Эссе - страница 33

Шрифт
Интервал



Я не возражаю против кругосветных путешествий – для искусства, для науки, для благотворительности, при условии, что человек уже «обжит» дома и не бежит за рубеж в надежде найти там что-то большее, чем знает. Тот, кто путешествует ради развлечения или в поисках чего-то, чего при себе не имеет, уходит от самого себя и стареет, находясь среди «старых» вещей, даже будучи юным. В Фивах, в Пальмире, воля и разум его ветшают, как и те руины. Он таскает руины к руинам.
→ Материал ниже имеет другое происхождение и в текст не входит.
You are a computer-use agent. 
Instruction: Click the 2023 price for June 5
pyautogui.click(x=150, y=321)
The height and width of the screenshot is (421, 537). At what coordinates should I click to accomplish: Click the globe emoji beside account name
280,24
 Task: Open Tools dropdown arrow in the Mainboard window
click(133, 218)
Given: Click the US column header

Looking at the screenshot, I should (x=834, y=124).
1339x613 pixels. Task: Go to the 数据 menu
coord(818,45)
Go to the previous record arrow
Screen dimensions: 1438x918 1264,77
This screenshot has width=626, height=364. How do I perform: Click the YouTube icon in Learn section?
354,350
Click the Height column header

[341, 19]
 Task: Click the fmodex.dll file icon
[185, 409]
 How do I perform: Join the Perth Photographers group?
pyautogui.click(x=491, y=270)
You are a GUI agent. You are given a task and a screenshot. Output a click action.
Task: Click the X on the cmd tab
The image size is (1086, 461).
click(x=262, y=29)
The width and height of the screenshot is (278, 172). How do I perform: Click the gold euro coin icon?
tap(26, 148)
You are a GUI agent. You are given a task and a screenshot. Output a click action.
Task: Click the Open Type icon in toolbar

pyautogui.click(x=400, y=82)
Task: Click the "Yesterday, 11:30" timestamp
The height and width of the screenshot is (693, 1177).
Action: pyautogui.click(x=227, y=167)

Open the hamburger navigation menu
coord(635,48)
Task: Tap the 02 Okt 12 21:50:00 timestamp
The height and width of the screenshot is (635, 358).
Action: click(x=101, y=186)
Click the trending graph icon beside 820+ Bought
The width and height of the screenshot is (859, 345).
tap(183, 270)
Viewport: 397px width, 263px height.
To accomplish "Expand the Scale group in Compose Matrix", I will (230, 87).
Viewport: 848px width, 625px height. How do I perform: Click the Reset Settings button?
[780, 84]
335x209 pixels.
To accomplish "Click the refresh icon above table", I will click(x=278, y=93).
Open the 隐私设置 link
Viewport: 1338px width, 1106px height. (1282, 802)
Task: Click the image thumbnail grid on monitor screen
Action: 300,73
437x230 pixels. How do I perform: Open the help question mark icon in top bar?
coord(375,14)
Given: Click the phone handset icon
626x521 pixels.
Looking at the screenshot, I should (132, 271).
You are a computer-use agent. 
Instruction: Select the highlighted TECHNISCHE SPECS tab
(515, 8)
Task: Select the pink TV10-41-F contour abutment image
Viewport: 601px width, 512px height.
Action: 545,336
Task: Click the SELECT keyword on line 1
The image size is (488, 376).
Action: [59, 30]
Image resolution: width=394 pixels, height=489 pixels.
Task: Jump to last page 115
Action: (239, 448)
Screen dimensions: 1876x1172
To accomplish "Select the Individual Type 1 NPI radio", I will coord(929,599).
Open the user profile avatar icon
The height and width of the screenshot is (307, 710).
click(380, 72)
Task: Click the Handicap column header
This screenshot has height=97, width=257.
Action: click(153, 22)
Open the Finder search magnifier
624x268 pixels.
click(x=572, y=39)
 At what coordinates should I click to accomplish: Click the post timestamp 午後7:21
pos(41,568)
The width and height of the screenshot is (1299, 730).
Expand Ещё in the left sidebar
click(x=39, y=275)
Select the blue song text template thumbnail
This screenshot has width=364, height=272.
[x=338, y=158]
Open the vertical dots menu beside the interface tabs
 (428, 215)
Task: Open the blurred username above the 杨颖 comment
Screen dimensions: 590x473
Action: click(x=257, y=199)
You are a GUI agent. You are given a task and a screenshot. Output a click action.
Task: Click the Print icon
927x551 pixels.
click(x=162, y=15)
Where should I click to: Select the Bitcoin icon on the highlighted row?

Путешествия – это рай для глупца. Первые же поездки показывают, что от перемены мест счастья не прибавляется. Дома я грезил, что в Неаполе или Риме утону в красоте и забуду свою тоску. Я собирал чемодан, прощался с друзьями, садился на корабль – и внезапно просыпался в Неаполе, где рядом со мной оказывался тот же жёсткий факт: унылое «я», столь же неумолимое и неизменное, от которого я бежал. Я брожу по Ватикану, дворцам, стараюсь «опьянеть» видами и впечатлениями – и не опьяняюсь. Мой «гигант» следует за мной повсюду.


3.


Но увлечение путешествиями – лишь симптом более глубокой болезни, поражающей умственную жизнь. Наш интеллект бродяжничает, а система воспитания поощряет эту беспокойность. Мы «уезжаем мысленно», даже если телу некуда деться. Мы подражаем другим – что это, как не «странствие ума»? Мы строим дома в чужом стиле, украшаем полки чужеземной утварью; наши взгляды, наши вкусы, наши способности тянутся к Прошлому и Далёкому. А ведь душа сама порождает искусства везде, где они расцветали. Художник искал свой образ в собственной голове, применяя свою мысль к делу и к условиям. Зачем нам повторять дорический или готический стиль? Красота, удобство, величие мысли и её самобытное выражение доступны и нам ничуть не меньше. Если американский зодчий будет с вдохновением и любовью изучать конкретное задание: наш климат, почву, продолжительность дня, нужды людей, особенности правления, – тогда он создаст такое здание, что удовлетворит всем этим требованиям, а заодно порадует вкус и чувство прекрасного.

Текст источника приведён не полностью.